CONTRATAPA
Bon jour, Le Pen
Por Susana Viau
Partido inicial del Mundial: el campeón contra el debutante absoluto. La cámara barrió los rostros de los dos planteles. ¿Cuál era el equipo francés? ¿Este que estaban mostrando? Se diría que sí. Alguno silabeaba sin mucho entusiasmo La Marsellesa y podía contarse uno, dos, quizás tres rubiecitos. El resto eran de cabellos oscuros, ojos oscuros, pieles morenas, hermosas caras africanas o así. Marcel Desailly es ghanés, Liliam Thuram vino de la Isla Guadalupe en las pequeñas Antillas, Patrick Vieira nació en Senegal, Africa; Sylvain Wiltord vio la luz en Francia, pero sus raíces también son caribeñas al igual que las de Thierry Henry; Youri Djorkaeff, armenio. El crack, la gran estrella que el viernes en el Seoul World Cup miró el partido desde el banco, aquejado de una lesión alrededor de la que están tejiendo un misterio mundialista, Zinedine Zidane, es marsellés, pero hijo de argelinos. David Trezeguet es francés, de padre argentino y facciones que igual pueden ser de acá o del Magreb; Bixente Lizarazu es vasco. Si se cuenta con que el arquero Fabien Barthez es monegasco, franceses, lo que se dice franceses al gusto del 20 por ciento de los votantes, en esta representación sólo hay dos.
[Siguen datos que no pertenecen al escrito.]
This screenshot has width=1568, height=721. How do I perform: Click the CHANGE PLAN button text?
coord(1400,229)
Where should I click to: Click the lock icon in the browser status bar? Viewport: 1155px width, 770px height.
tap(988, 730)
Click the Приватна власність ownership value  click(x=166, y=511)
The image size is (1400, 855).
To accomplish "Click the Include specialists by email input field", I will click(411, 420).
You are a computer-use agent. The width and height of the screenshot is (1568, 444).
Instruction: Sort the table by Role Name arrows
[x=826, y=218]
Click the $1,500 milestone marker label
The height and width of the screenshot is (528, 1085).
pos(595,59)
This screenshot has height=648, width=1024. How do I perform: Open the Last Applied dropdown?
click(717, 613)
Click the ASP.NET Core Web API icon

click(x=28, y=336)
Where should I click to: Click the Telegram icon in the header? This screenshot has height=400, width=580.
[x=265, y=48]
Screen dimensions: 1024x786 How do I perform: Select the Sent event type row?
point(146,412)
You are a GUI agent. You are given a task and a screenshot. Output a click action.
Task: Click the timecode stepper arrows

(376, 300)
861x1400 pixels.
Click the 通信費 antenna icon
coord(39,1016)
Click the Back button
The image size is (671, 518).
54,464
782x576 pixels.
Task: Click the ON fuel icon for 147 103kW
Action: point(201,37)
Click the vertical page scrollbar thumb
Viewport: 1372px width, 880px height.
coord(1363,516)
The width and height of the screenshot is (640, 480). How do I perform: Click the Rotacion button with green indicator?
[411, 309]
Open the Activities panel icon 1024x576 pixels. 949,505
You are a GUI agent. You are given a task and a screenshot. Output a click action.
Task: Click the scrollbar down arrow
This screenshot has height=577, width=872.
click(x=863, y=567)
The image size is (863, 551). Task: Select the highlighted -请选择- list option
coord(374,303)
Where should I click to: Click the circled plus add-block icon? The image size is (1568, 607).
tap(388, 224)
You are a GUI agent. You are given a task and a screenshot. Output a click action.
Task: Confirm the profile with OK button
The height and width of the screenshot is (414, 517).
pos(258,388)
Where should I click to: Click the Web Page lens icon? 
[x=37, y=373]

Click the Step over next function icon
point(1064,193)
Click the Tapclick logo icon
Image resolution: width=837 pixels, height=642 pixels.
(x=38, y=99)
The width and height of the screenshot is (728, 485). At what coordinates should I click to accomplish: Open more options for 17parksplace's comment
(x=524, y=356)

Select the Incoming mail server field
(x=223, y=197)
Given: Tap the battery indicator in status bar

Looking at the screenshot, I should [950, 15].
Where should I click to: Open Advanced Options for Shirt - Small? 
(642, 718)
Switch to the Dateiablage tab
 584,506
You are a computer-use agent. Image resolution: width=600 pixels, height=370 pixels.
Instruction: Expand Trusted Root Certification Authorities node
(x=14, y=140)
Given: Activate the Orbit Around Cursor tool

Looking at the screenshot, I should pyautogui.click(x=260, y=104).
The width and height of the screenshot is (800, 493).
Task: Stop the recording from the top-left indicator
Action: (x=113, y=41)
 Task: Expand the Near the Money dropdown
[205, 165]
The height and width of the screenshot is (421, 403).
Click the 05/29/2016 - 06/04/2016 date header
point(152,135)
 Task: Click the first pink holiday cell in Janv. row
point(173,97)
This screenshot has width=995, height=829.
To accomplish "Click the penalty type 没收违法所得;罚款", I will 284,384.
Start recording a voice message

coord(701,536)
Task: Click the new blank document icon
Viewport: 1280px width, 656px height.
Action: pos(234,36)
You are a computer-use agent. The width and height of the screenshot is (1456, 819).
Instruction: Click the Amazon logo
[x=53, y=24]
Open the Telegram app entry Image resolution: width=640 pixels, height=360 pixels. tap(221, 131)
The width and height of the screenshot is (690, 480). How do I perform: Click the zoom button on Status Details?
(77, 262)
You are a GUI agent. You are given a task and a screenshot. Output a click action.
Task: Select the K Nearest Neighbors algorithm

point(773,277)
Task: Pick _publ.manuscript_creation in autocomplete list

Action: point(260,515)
La casaca azul con el gallo estampado en el lugar del corazón uniforma una maravillosa multiplicidad de etnias y nacionalidades. Grupos humanos a los que la militancia del Frente Nacional suele aludir con la más hiriente de las expresiones racistas: bougnoules. Su jefe, en cambio, prefiere nombrarlos de otro modo. A los inmigrantes, a los franceses de primera generación, Jean-Marie Le Pen les dice métèques. La misma carga de agravio, pero condensada en una palabra demodé, con el filo limado por los años. Obreros embrutecidos, campesinos toscos, clase media baja, hombres asustados por las ropas coloridas de vecinos indeseables, exasperados por la invasión silenciosa de antiguos esclavos que hoy disputan puestos de trabajo en la metrópoli, la base social del lepenismo forma parte del mundo de los estadios de fútbol, del complicado universo de las tribunas. ¿Qué sentirán gritando Allez les bleus? ¿Se abrazarán y brindarán en los bares si tienen la suerte que no merecen y Desailly, el ghanés que lleva el brazalete de capitán, levanta la Copa? ¿Reventarán de orgullo por la gloria del deporte francés, aunque la escuadra sea un manojo de tipos a quienes mañana volverán a llamar les sales étrangers? Vaya uno a saber. Resulta difícil ponerse en el lugar de esa gente: el alma del fascista es un enigma insondable. Lo bueno es que hoy el problema es todo de ellos.